Get in the bin.
Mother’s Day …..here we go….another day under pressure to perform perfection.
The perfect Mother’s Day. Along with all the other days that can get in the bin because it’s more about curating the moments rather than just living them.
So much of our culture today is entrenched in performative hell.
Scroll the platforms today and it looks like every mother in Britain has spent the day dreaming of floating around in a silk dressing gown while someone else gently presents her with brunch and unlimited peace, whilst also being presented with the perfect representation of Mother’s Day.
Meanwhile in the real world there are women cracking on, still shouting at their poppets of joy, still loading the dishwasher, answering work messages, locating lost football boots and wondering why they are the only one who knows where the spare batteries live.
Life has become something we perform. It’s utterly bonkers loo la.
We perform success.
We perform motherhood.
We perform leadership.
We even perform blinking rest and recovery.
Even relaxation has become a moment to document.
Performing life and living it are two completely different things. One is theatre. The other is presence.
And the same distinction exists in work as well.
There is high performance. And there is performing leadership.
High performance is intentional. It is the individual who knows what matters and directs their energy there, who notices, observes, shares, understands, flexes. Not claims.
Performing leadership is often loud. It is busyness, over proving, carrying everything and calling it strength.
One builds momentum. The other builds exhaustion.

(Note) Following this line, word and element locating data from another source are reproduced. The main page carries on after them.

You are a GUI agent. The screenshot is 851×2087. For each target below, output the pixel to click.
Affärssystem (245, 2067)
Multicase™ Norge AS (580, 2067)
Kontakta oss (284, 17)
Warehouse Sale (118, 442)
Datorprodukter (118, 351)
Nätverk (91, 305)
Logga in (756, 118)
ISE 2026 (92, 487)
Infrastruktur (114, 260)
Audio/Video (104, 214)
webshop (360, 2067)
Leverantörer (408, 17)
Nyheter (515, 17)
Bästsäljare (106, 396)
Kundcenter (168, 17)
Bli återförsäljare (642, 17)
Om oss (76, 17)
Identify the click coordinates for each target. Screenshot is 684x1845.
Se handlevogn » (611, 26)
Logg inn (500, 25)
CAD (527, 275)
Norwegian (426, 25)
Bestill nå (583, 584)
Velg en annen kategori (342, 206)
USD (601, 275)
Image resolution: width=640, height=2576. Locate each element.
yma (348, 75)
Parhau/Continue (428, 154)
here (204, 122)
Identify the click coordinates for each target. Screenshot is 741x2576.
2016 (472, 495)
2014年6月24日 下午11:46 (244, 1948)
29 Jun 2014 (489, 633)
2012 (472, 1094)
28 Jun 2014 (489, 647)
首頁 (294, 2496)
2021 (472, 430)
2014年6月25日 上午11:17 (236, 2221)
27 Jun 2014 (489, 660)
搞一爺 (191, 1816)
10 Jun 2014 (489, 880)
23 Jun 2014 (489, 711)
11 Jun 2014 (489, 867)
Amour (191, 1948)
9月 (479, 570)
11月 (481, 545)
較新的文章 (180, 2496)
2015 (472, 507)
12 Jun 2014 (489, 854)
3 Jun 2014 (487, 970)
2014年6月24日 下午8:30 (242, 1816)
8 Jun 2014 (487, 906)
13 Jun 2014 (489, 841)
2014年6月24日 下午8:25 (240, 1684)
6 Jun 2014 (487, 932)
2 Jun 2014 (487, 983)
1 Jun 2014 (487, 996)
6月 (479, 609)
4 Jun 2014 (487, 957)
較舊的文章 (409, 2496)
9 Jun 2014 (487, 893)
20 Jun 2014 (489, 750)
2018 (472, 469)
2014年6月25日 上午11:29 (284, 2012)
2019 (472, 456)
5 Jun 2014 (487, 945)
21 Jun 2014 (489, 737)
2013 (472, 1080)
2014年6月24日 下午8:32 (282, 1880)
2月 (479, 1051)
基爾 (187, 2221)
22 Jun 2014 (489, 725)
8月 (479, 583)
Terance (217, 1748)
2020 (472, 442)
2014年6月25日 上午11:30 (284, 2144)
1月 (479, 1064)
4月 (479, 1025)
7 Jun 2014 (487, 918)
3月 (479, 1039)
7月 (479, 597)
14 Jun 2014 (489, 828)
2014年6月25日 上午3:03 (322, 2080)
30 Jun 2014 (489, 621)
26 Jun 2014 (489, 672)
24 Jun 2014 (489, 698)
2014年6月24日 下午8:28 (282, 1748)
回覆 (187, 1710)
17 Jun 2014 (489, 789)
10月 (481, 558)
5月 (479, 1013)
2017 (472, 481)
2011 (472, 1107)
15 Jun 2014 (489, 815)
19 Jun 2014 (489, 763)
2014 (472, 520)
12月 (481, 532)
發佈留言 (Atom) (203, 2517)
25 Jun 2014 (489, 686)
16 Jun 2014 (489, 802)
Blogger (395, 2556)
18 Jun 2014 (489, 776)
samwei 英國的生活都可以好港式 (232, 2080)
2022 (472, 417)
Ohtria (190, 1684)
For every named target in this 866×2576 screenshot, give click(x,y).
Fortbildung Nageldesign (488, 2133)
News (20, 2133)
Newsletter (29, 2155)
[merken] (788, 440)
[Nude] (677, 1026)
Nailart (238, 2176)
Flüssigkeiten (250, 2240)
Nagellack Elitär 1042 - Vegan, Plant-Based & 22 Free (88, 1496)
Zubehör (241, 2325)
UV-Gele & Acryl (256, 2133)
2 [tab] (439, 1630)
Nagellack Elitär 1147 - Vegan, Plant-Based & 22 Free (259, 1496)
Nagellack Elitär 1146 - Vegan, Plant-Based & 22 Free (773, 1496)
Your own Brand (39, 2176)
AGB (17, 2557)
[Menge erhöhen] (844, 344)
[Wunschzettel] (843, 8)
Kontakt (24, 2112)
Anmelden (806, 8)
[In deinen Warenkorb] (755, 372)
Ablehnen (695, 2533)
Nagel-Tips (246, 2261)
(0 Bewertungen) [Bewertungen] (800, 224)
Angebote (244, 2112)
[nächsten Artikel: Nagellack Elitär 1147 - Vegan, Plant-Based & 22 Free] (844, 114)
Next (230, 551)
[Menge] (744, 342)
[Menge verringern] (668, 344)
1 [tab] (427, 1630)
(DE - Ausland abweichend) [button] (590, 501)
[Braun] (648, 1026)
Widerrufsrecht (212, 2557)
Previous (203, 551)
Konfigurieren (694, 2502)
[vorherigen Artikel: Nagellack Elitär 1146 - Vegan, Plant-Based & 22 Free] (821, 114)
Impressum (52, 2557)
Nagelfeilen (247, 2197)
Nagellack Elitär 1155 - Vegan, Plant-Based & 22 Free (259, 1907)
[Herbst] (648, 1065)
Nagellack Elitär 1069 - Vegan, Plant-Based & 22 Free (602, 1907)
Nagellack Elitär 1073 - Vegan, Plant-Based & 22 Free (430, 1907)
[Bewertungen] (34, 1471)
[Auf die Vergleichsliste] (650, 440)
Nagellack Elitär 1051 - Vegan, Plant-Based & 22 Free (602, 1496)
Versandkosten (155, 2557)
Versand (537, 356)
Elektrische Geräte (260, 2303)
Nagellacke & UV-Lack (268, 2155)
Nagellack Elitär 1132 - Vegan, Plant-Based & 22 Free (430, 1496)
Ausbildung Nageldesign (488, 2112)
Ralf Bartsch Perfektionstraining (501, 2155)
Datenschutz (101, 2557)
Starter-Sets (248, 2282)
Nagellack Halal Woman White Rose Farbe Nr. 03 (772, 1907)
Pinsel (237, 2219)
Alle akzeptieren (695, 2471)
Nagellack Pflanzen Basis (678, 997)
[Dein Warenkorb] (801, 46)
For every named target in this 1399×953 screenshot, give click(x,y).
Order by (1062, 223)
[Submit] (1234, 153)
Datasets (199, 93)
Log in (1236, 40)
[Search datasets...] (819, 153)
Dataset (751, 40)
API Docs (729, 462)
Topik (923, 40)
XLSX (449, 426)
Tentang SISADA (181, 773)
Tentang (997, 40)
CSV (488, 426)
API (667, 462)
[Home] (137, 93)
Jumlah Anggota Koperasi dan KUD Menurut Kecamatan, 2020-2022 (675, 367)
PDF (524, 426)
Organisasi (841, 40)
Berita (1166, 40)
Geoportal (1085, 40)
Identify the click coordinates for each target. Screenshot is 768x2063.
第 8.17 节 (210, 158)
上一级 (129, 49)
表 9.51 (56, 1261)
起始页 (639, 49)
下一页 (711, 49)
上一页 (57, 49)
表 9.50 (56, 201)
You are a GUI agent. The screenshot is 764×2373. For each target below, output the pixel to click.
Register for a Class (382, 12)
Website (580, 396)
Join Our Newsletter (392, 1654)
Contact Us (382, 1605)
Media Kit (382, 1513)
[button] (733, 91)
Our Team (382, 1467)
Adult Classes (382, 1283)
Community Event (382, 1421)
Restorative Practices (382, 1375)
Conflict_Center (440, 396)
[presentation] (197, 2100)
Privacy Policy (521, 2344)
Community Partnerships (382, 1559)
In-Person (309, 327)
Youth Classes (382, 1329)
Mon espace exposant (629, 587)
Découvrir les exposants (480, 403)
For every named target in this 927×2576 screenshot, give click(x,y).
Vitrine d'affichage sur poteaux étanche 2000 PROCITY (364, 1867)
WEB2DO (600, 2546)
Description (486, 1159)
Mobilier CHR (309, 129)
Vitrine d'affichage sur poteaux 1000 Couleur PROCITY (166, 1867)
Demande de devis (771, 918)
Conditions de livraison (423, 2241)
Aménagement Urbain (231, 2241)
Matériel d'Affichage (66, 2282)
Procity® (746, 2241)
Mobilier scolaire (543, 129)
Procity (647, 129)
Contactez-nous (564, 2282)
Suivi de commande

The pressure to perform everything is everywhere now. Cracking on, on purpose, is something different entirely.
It is choosing what actually matters to you.
It is making decisions from clarity rather than comparison.
It is living a life that feels good, not one that photographs well. It’s spending today shouting at your 23yo to fold the washing and then shampooing the carpet because when the 20yo brought me a brew in bed, he dripped it all the way up the stairs and throughout the bedroom carpet with more droplets of coffee than Hansel and Gretel had bread crumbs. It’s sitting there in all the glorious chaos and knowing it’s still me that has to walk the daft dog.
Sometimes (I imagine) that looks like a beautifully calm Mother’s Day brunch.
And sometimes it looks like your kidults taking you out for tea knowing I will also be paying for said tea when the kidults look at their bank account balances of doom. It’s about embracing the reality in all its duality.
Both count.
Because the goal was never the performance. The goal was the life.